We got started with a very touchy topic - to use xylocaine or not. Xylocaine is a local anesthetic. Many people on dialysis like to inject a little at the point of cannulation to avoid the pain of the thick needles going in for dialysis. Most medical professionals discourage the use of xylocaine saying that it is harmful in the long term. I have used it for the most part. It makes the pain less. Thiagarajan suggested we try not to use it. I hesitatingly agreed. Next was the technique to wash hands effectively. I was given a presentation about the importance of washing hands well and the six step washing method. I was given a demo of how to wash hands before a dialysis session and then made to do a dry run.

We then broke for dinner and I got back to the hospital at 9:30.

We decided to start dialysis. There was general confusion because this was the first time this was being done. We put the machine to test and in the meantime I started connecting the dialyser and the blood lines. When I started connecting the bloodlines, we realised that they were 'pre-pump' type. I have always used the 'post-pump' type. I got a little flustered. This entailed a slightly different priming method. The team guided me as I primed the dialyser and the bloodlines.

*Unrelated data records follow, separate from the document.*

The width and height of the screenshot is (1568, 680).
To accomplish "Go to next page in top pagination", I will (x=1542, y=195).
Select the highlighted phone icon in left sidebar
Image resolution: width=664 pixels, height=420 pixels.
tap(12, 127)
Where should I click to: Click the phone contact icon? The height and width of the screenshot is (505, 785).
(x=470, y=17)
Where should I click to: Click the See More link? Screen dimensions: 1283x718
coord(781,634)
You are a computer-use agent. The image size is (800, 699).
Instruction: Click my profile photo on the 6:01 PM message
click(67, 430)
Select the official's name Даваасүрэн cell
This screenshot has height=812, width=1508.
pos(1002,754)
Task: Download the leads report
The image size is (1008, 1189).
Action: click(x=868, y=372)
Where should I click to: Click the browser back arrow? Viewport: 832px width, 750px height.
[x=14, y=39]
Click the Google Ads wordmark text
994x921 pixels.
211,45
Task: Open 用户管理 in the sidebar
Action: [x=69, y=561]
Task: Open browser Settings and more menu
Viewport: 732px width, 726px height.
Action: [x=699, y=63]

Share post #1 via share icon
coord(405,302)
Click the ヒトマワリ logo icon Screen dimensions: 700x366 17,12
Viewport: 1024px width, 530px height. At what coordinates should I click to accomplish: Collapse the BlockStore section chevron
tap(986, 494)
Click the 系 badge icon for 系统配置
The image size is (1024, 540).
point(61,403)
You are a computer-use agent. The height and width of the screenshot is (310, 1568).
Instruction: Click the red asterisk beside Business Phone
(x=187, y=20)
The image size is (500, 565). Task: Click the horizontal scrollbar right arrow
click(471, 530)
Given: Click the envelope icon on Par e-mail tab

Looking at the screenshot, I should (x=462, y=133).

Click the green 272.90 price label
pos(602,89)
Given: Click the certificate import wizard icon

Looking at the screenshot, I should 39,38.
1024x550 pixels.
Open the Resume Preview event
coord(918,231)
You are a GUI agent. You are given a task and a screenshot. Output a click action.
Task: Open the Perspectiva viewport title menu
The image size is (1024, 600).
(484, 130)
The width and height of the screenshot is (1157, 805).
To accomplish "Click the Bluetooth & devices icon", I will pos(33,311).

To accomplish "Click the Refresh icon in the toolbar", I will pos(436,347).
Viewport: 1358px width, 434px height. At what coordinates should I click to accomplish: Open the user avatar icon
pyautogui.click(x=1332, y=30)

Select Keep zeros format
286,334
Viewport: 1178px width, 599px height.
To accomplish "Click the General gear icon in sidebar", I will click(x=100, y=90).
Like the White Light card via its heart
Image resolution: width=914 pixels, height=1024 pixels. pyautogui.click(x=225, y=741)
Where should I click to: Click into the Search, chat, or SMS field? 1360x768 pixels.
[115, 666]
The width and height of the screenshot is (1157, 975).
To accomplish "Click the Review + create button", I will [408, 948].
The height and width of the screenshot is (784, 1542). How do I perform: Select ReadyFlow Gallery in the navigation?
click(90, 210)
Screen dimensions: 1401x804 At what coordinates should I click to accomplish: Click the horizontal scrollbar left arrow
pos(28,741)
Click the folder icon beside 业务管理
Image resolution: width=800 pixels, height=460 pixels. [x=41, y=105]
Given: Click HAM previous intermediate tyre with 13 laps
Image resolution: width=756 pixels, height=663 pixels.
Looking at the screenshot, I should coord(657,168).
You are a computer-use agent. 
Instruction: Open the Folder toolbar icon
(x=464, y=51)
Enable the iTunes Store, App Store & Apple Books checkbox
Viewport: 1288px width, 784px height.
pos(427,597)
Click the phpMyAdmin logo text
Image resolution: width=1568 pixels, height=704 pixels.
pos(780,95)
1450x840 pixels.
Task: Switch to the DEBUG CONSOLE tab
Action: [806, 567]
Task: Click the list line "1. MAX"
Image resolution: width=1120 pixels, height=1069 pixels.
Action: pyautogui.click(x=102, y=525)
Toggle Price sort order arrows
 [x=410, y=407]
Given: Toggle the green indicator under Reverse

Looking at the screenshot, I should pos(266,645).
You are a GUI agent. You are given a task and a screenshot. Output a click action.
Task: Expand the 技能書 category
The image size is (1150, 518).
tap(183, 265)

The machine self test however failed. The temperature and the diasafe tests kept failing. The service engineer from Fresenius was immediately called. It was close to 11 in the night when he came. Sugan Raj, the clinical coordinator assured me that they had tested everything that morning and it was all in order. The service engineer came and fixed the problem by opening the machine up and doing some calibration.

We then proceeded with the treatment. The team watched as I injected xylocaine (we agreed that I would use it as we hadn't had a good start and we wanted to reduce any further pain and discomfort). I then cannulated myself. The tape that was used (micropore) was also different from the one I was used to (transpore). This made things a little unwieldy. But in a few minutes I was on dialysis!

We did a five and half hour run. I took a mild sedative to get some sleep.

The treatment completed at around 5:45 in the morning. I did most of the closing on my own with tips from Thiagarajan on how to remove the needles and hold the gauze with one hand. He taught me a nice little technique where we tape the other end of the needle to a trolley or a firm place and then move your arm away from it so that the needle is removed and you can press the gauze on the site with the free hand. I will try and post a video of this some time.

All in all, it wasn't the start that I had hoped for. But the team, of course, did all they could and sometimes, things take a little time to settle down. The plan today is to have a discussion on trouble shooting at around six in the evening, break for an early dinner and then begin by around nine.

I got a chance to swim at the place I am staying. That felt really good! We also went over to the Murugan Idly shop at T nagar. The food there was truly heavenly. I took a quick nap to make up for the lost sleep. Let's hope tonight is better!